Her bedroom at home is pale pink. Over her bureau is a painting of a pink cassette tape that she bought in a market for about $20. Her boyfriend hates it, she said. She has been dating Arthur Donald, Paul McCartney’s grandson, for almost two years. They met when she and Ms. Kianni did a collaboration with Stella McCartney, his aunt. He lives in California and tries to come to New York for weekends. When he visits, she said, he takes the painting off the wall. They are looking for something to replace it.
She is very online: She has almost 500,000 Instagram followers, to whom she posts photos of her activism and black-tie awards nights with Mr. Donald, like the Albie Awards of the Clooney Foundation for Justice, and about 242,000 TikTok followers. One of her most popular TikToks involved a bubble tea showdown with her father. They have an ongoing argument about texting. He likes email; she does not. (Now he texts her when he has sent her an email.)

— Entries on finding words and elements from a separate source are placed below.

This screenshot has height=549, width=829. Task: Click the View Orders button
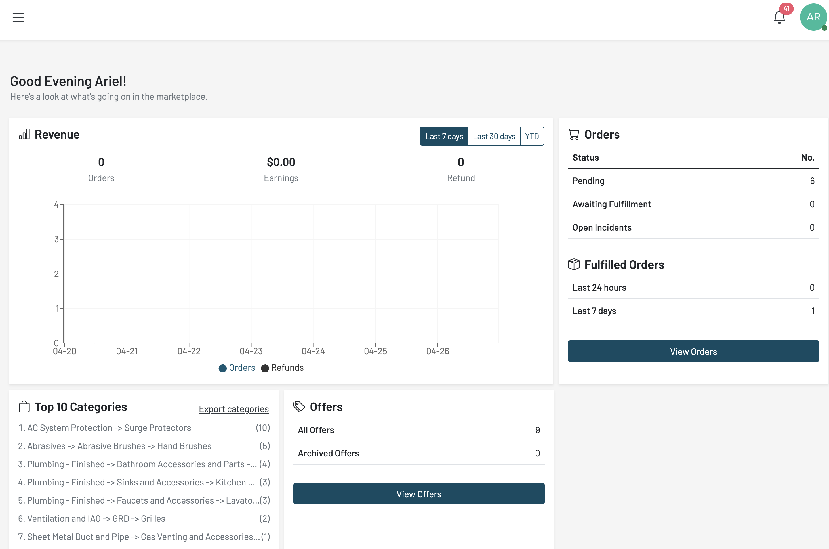tap(693, 351)
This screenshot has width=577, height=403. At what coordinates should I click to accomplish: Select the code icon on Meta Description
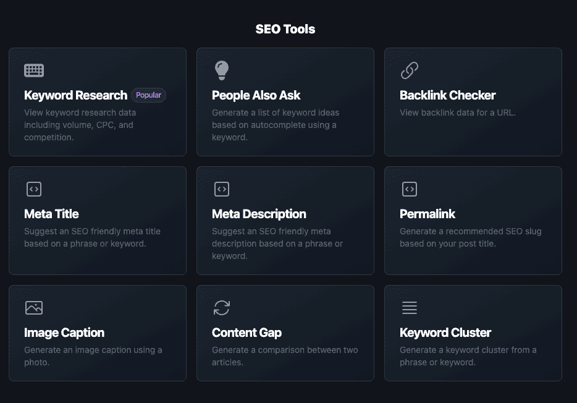[222, 189]
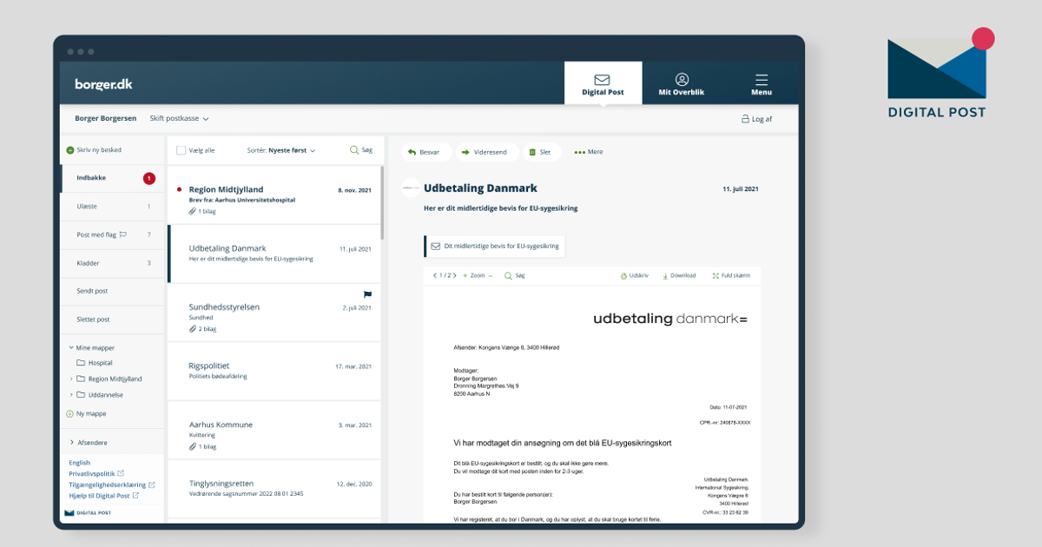This screenshot has width=1042, height=547.
Task: Expand the Region Midtjylland folder
Action: point(71,379)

They share, however, an appetite for what he calls “risk.”
Rewriting the Stanford Narrative
The idea for Phia, a portmanteau of Phoebe and Sophia, started with Ms. Gates (who once thought she might go into women’s health, the focus of her philanthropy) and Ms. Kianni (who wanted to be an environmental lawyer) trying to come up with a pitch to get into an entrepreneurship class.
First, they thought of a Bluetooth-smart tampon that would know what was going on with your hormones, iron level and so on. They considered making “the Gen Z version of LinkedIn.” Then, they thought about what so many women who started their own fashion labels had thought about: their own experience.
Ms. Gates remembered seeing an Area dress she had bought for $500 reselling for $150 on the RealReal and feeling, she said, “so foolish.” Ms. Kianni, who is Iranian American, grew up in Washington, D.C. and started a climate change organization, Climate Cardinals, when she was in high school (it translates climate resources into 100 languages); she was already a dedicated resale shopper.
They thought there had to be others like them — you know, Ms. Gates said, “smart girls, age 25 to 30, who want to shop like a genius and get the best price in one click.” They were so excited about the idea that they wanted to drop out and get started right away, but their mothers stepped in.